_What is required_
For the entries below, say how many lines hold the word "location", with the number as the only reply.

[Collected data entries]
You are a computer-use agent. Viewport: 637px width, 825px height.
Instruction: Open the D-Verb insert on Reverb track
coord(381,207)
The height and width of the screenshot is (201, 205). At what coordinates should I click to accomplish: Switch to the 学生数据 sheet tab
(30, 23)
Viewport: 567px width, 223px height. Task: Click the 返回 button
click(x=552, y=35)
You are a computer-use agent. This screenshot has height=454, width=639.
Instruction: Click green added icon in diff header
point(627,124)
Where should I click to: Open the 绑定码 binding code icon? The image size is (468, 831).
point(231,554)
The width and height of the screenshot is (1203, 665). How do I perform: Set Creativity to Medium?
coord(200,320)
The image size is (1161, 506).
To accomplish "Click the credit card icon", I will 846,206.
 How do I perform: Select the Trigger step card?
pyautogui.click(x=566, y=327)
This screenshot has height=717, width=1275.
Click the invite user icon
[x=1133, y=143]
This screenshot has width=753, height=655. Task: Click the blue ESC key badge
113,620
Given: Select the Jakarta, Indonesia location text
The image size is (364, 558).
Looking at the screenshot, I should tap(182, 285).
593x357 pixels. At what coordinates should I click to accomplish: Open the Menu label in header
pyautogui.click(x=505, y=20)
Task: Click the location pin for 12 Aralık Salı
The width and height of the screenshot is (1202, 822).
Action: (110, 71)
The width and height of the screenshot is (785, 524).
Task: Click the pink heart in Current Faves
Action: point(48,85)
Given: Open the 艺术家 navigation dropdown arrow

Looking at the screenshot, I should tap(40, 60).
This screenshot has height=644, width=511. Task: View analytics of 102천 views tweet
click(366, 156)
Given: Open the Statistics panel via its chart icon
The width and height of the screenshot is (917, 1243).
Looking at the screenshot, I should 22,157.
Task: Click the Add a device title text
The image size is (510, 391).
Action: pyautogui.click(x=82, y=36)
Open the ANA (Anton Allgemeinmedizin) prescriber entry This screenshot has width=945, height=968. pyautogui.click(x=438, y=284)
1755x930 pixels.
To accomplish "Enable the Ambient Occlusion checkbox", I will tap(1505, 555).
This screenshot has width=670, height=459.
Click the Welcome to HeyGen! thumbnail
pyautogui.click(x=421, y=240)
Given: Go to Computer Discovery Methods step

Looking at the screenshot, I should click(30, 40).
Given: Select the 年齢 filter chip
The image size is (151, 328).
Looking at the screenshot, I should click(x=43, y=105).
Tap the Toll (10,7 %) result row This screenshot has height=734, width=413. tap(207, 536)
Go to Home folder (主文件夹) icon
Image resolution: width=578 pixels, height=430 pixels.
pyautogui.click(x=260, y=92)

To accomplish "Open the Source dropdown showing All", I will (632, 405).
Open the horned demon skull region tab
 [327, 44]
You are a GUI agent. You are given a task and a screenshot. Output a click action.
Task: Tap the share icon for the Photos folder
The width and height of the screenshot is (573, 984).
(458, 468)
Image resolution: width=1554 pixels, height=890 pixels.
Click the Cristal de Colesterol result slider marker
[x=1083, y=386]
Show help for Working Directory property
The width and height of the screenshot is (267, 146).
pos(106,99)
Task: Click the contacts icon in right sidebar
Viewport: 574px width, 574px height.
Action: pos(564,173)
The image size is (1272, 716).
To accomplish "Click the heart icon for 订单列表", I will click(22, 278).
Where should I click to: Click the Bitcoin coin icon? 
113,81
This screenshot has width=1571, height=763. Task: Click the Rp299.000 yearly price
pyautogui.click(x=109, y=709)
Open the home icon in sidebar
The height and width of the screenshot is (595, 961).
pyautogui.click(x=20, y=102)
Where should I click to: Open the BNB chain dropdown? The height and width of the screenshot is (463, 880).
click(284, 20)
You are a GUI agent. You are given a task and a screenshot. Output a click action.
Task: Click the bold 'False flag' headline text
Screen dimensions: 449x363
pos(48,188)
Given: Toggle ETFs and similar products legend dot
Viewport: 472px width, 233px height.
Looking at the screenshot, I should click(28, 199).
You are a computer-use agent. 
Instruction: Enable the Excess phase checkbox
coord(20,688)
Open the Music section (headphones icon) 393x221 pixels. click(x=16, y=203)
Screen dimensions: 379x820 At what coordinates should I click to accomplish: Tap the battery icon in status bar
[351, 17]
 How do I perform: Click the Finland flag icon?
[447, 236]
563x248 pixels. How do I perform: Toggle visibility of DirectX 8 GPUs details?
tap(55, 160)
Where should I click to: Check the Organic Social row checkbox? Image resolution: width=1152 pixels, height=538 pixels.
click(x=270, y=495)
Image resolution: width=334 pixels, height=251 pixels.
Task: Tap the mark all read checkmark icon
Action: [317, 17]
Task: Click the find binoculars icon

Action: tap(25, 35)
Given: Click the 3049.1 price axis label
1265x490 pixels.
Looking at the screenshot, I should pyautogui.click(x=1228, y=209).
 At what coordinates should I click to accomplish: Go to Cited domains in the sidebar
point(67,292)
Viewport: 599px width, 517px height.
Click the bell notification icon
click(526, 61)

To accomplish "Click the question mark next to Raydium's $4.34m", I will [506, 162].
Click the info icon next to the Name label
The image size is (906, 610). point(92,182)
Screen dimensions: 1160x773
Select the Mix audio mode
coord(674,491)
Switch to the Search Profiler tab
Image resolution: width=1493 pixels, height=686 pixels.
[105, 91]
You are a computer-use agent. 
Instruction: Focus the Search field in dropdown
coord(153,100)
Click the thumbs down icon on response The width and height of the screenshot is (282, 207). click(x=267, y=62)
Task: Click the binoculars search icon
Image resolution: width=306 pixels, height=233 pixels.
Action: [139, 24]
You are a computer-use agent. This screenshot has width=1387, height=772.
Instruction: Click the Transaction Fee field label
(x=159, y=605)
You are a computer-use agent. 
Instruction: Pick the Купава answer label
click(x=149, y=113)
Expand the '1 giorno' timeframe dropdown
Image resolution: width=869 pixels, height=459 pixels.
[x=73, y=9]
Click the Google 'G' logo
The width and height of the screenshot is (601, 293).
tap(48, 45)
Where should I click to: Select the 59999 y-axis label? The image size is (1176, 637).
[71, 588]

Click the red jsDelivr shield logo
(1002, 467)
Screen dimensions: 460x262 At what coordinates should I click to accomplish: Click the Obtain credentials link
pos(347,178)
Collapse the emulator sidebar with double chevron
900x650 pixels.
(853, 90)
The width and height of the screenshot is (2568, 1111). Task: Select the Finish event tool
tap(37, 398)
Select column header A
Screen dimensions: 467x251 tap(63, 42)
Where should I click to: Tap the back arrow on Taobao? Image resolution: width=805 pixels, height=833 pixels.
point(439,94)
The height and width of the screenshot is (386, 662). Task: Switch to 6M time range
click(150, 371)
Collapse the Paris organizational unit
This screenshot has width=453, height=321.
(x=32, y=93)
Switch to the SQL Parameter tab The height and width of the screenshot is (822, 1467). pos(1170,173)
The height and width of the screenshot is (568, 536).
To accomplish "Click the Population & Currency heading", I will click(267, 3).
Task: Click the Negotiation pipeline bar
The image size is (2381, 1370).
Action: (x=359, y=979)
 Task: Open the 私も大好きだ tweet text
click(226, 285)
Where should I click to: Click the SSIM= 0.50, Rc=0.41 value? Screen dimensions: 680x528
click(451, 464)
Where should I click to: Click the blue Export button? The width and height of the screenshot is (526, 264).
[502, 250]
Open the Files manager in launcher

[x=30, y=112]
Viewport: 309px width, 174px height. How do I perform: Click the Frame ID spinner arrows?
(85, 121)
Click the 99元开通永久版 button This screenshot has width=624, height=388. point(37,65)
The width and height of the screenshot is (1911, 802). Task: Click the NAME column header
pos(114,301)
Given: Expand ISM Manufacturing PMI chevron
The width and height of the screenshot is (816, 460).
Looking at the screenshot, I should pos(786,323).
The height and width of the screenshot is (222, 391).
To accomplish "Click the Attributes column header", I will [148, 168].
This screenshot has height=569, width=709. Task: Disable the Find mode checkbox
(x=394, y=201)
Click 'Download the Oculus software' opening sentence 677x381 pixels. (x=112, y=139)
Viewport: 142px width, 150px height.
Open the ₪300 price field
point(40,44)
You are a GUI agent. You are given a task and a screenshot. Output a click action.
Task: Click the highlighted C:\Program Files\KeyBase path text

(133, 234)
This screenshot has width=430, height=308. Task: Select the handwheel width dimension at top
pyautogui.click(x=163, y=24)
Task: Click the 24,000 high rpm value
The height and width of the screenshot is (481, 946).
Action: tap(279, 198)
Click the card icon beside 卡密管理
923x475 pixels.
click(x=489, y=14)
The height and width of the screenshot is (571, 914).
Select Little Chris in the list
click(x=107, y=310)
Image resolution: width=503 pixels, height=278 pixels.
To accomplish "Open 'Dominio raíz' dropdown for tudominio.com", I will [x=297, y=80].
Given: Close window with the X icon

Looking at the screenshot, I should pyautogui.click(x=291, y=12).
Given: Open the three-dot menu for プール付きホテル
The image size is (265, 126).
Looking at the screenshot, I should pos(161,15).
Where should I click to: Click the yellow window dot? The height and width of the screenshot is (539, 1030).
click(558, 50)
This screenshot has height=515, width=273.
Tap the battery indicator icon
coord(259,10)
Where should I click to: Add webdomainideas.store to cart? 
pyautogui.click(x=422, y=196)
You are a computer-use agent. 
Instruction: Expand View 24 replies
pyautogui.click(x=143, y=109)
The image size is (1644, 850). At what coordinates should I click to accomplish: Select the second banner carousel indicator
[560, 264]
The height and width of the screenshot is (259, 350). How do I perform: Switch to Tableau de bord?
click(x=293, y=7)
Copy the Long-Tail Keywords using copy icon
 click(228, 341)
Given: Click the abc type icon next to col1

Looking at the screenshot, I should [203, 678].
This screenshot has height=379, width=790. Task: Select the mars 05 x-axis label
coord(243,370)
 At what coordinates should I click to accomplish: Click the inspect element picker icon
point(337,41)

_Exercise answer_
2